● **Required action**:
Carry over every entry exactly as written, though not the pictures it contains.

● **Entries supplied**:
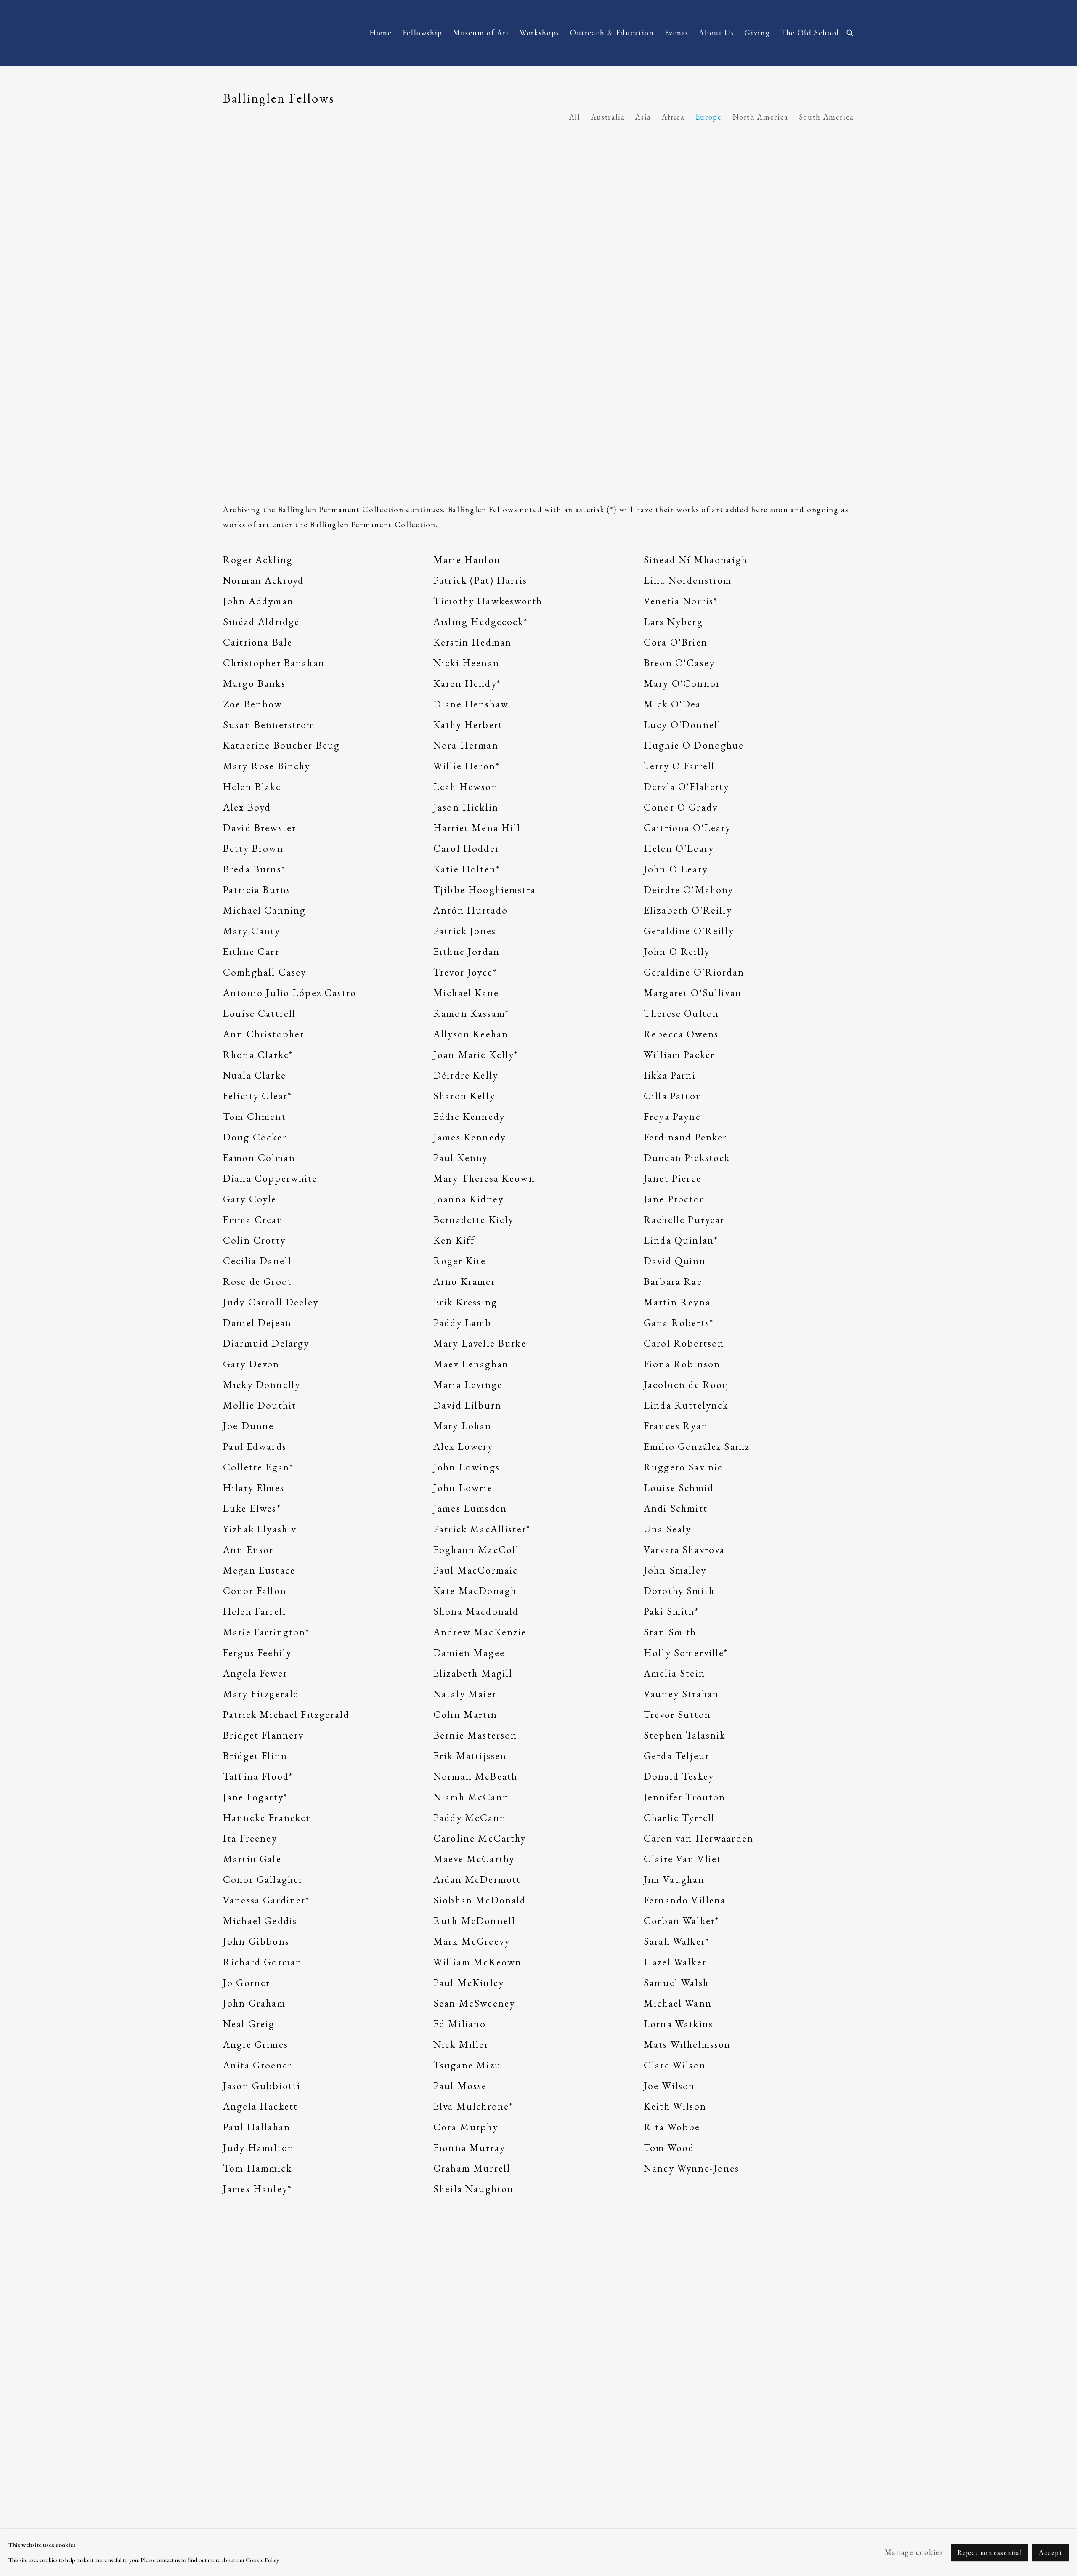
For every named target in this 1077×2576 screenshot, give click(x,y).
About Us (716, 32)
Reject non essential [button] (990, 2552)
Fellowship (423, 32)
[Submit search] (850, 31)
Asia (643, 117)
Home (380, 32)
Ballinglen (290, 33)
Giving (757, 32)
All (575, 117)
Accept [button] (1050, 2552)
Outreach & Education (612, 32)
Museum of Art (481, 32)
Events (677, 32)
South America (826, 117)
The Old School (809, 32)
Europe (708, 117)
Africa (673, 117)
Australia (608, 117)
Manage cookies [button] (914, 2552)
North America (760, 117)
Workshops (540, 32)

● **Expected output**:
For every named target in this 1077×2576 screenshot, give click(x,y).
About Us (716, 32)
Reject non essential [button] (990, 2552)
Fellowship (423, 32)
[Submit search] (850, 31)
Asia (643, 117)
Home (380, 32)
Ballinglen (290, 33)
Giving (757, 32)
All (575, 117)
Accept [button] (1050, 2552)
Outreach & Education (612, 32)
Museum of Art (481, 32)
Events (677, 32)
South America (826, 117)
The Old School (809, 32)
Europe (708, 117)
Africa (673, 117)
Australia (608, 117)
Manage cookies [button] (914, 2552)
North America (760, 117)
Workshops (540, 32)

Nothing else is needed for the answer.